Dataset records
- - - -

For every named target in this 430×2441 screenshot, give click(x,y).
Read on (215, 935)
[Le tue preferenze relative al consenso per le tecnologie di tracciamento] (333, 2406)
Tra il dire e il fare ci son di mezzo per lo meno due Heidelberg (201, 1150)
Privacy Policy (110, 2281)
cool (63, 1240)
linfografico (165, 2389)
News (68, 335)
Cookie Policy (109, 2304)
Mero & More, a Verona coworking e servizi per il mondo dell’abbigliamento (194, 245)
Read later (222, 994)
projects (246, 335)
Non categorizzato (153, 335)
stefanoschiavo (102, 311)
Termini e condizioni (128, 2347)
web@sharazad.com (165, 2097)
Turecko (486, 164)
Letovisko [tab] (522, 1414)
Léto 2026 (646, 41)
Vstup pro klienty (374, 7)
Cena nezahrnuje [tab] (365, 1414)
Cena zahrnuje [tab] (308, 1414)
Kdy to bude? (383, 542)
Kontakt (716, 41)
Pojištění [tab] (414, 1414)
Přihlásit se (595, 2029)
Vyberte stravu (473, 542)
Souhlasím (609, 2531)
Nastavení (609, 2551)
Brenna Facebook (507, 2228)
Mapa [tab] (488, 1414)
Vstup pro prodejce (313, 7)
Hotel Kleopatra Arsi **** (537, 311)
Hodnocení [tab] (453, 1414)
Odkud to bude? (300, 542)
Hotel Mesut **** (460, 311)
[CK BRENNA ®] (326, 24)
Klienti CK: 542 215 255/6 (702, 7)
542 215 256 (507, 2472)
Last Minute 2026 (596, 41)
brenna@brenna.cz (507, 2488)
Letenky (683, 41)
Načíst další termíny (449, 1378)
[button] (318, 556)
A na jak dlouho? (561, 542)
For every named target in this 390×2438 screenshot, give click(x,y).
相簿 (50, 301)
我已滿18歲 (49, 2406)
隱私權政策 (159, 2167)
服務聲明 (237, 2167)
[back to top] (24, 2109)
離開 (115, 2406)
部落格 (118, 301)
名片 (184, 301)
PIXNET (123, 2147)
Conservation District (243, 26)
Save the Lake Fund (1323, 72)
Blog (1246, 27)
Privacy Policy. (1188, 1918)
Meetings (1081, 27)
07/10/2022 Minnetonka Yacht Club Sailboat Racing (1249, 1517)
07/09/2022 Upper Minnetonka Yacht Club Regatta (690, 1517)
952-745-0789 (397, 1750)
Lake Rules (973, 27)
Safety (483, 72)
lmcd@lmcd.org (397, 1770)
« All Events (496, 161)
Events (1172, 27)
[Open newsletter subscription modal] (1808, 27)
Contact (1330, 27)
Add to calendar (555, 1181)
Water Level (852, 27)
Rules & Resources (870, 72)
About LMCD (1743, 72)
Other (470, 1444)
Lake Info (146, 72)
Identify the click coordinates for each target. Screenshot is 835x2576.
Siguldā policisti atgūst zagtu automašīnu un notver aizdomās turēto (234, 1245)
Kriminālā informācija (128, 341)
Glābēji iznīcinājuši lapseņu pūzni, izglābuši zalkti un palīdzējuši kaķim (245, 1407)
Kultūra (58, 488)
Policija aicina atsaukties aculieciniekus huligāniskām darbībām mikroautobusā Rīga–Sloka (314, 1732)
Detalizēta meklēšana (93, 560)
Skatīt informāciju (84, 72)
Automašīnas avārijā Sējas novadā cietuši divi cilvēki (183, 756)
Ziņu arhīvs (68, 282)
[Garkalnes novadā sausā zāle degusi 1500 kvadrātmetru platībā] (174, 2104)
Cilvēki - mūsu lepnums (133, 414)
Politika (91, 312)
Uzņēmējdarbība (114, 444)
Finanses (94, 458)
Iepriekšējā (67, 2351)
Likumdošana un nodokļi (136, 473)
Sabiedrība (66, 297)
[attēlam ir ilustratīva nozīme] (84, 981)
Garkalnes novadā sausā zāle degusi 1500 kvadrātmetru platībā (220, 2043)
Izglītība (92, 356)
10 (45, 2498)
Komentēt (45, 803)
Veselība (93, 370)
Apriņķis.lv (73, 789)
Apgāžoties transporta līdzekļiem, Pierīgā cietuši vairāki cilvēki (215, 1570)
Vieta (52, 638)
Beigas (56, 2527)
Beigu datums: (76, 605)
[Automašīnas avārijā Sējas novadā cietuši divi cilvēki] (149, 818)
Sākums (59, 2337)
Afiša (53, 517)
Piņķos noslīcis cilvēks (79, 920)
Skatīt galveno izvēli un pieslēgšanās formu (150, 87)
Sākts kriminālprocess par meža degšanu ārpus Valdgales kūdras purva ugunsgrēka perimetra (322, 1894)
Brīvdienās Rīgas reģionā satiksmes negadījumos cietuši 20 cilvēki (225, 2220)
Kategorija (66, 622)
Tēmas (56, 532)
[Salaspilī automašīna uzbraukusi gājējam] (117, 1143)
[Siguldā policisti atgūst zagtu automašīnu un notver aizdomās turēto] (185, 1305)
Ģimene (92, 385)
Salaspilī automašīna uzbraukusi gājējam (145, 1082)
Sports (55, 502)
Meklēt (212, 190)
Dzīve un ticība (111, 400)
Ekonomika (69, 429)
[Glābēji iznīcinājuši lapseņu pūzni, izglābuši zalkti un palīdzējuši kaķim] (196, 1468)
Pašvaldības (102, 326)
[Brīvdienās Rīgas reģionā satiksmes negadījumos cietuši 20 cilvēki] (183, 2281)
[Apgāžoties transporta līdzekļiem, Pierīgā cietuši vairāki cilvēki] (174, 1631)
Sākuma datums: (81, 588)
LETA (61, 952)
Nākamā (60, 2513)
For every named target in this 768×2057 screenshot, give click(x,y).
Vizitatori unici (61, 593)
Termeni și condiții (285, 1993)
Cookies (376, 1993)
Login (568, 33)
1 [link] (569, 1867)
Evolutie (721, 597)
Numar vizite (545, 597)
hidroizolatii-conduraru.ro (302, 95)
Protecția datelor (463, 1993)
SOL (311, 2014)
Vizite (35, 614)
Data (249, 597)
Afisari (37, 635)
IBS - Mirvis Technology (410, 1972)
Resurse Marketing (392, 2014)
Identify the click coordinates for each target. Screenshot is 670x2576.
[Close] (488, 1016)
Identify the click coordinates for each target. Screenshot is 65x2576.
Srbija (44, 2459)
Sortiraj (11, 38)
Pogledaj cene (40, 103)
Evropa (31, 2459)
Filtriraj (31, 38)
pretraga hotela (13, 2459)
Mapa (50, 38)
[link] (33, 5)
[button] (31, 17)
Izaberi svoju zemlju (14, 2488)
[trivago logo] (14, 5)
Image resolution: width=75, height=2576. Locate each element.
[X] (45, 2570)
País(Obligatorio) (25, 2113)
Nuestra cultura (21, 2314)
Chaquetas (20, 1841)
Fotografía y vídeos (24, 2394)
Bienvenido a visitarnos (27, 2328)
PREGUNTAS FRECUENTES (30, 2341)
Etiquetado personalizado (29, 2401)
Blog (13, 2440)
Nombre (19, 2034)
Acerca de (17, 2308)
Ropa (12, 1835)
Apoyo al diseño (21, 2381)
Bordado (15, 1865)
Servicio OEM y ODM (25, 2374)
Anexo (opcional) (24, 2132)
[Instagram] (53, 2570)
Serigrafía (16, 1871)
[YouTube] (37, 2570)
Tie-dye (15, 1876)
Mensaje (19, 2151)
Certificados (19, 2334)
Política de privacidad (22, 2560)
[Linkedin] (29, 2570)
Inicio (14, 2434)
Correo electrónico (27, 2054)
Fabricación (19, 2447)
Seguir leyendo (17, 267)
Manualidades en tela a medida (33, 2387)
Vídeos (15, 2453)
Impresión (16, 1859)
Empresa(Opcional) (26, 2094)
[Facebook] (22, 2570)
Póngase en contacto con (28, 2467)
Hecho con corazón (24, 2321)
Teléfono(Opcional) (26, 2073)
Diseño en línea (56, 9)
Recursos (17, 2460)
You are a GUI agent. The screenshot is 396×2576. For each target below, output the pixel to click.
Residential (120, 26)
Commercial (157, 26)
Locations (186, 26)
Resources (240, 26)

- - - -

_Your goal_.
Look back at the entries above and repeat, unchanged, every line from the line holding "Turecko (486, 164)" through the line holding "相簿 (50, 301)".

_Task answer_.
Turecko (486, 164)
Letovisko [tab] (522, 1414)
Léto 2026 (646, 41)
Vstup pro klienty (374, 7)
Cena nezahrnuje [tab] (365, 1414)
Cena zahrnuje [tab] (308, 1414)
Kdy to bude? (383, 542)
Kontakt (716, 41)
Pojištění [tab] (414, 1414)
Přihlásit se (595, 2029)
Vyberte stravu (473, 542)
Souhlasím (609, 2531)
Nastavení (609, 2551)
Brenna Facebook (507, 2228)
Mapa [tab] (488, 1414)
Vstup pro prodejce (313, 7)
Hotel Kleopatra Arsi **** (537, 311)
Hodnocení [tab] (453, 1414)
Odkud to bude? (300, 542)
Hotel Mesut **** (460, 311)
[CK BRENNA ®] (326, 24)
Klienti CK: 542 215 255/6 (702, 7)
542 215 256 (507, 2472)
Last Minute 2026 (596, 41)
brenna@brenna.cz (507, 2488)
Letenky (683, 41)
Načíst další termíny (449, 1378)
[button] (318, 556)
A na jak dlouho? (561, 542)
For every named target in this 390×2438 screenshot, give click(x,y).
相簿 (50, 301)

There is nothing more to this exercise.